I’d contact the local Peplink partner for advice.
In the meantime, as background reading:
- There was a thread in the forum that had a similar (not the same) situation that might be helpful: Typical setup for home office
- There is also a comparison table that could be helpful: Peplink.com - Model Comparison
And a $0.02 worth of personal opinion:
Requirements:
- 1 Gbps router throughput.
- 2 WAN ports, each handling a fiber-enabled connection.
- 1 LTE connection as backup in case the two wired WANs fail.
Musings:
There seem to be two viable (and not-too-expensive) options.
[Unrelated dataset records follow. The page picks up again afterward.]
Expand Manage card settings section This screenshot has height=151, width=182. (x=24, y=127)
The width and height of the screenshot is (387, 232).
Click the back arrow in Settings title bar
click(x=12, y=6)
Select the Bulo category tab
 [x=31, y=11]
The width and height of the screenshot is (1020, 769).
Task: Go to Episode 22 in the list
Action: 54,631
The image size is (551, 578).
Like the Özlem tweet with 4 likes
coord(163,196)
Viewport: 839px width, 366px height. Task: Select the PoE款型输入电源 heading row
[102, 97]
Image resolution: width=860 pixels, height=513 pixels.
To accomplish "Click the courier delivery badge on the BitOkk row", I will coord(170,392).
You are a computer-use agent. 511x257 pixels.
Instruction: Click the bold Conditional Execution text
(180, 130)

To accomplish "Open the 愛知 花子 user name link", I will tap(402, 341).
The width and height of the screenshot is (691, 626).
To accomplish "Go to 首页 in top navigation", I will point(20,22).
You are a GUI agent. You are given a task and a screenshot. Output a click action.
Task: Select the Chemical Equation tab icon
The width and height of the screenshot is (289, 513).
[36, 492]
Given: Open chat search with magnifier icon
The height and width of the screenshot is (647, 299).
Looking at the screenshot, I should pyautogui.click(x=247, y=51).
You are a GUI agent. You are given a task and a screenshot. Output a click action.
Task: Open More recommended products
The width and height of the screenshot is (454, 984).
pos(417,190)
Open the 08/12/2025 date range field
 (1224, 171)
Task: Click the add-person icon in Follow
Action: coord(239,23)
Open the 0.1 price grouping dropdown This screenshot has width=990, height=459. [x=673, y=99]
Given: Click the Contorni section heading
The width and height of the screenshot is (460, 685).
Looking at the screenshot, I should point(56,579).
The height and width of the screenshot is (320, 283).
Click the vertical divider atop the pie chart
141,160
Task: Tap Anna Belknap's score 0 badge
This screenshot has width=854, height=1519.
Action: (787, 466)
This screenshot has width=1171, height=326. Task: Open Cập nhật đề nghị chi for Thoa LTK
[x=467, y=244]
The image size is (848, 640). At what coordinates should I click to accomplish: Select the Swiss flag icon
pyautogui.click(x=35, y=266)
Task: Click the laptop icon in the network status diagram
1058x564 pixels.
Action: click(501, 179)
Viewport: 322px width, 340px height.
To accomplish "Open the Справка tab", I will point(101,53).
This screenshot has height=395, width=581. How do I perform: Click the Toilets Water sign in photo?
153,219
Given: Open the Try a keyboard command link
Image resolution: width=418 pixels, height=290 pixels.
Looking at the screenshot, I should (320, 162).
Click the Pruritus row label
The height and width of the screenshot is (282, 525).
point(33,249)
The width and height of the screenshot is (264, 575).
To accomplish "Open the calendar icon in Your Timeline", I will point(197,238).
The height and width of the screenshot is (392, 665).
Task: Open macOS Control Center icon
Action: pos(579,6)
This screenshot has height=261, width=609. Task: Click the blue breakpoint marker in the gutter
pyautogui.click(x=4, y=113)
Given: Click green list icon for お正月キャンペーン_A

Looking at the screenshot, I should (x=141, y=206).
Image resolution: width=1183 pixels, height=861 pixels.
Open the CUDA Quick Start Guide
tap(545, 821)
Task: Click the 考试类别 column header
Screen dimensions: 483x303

- Balance 20x + a USB ethernet dongle
It provides the LTE modem and one wired WAN
Its throughput is 900Mbps (close to 1Gbps)
You get the second wired WAN connection by adding a USB-Ethernet dongle.
Question-mark: How fast the USB-ethernet connection can go.
I have no real experience with that, beyond occasionally employing a USB-Ethernet dongle on a Balance 380 HW6. That connection (across a 1Gbps fiber) achieved only 335Mbps, where the Ethernet WANs to the same fiber achieved 900+ Mbps. - Balance Two + a USB modem dongle
It provides two full-speed wired WAN ports
Its throughput is 1Gbps
You get the LTE fallback using the USB-connected modem
FWIW: The set-up for a home office for one of our people predates the Two and the 20x, and required more than two SpeedFusion connections (it serves as a hub for remote locations of various kinds). She ended up with a Balance 380 (for the two separate ISP WANs - we’re quite risk adverse ) and a MAX BR1 Mini LTE-A connected to the third WAN (could equally well have been connected by means of the USB-Ethernet port) as the cellular fallback.
If we were to do it again today I’d expect her to select the Balance Two (as per the above) with a SpeedFusion upgrade license to handle more than 2 peers, and the USB-ethernet dongle connecting to the BR1 (or a USB-modem dongle, if she did not already have a BR1 at hand).
In any case - contact your Peplink partner.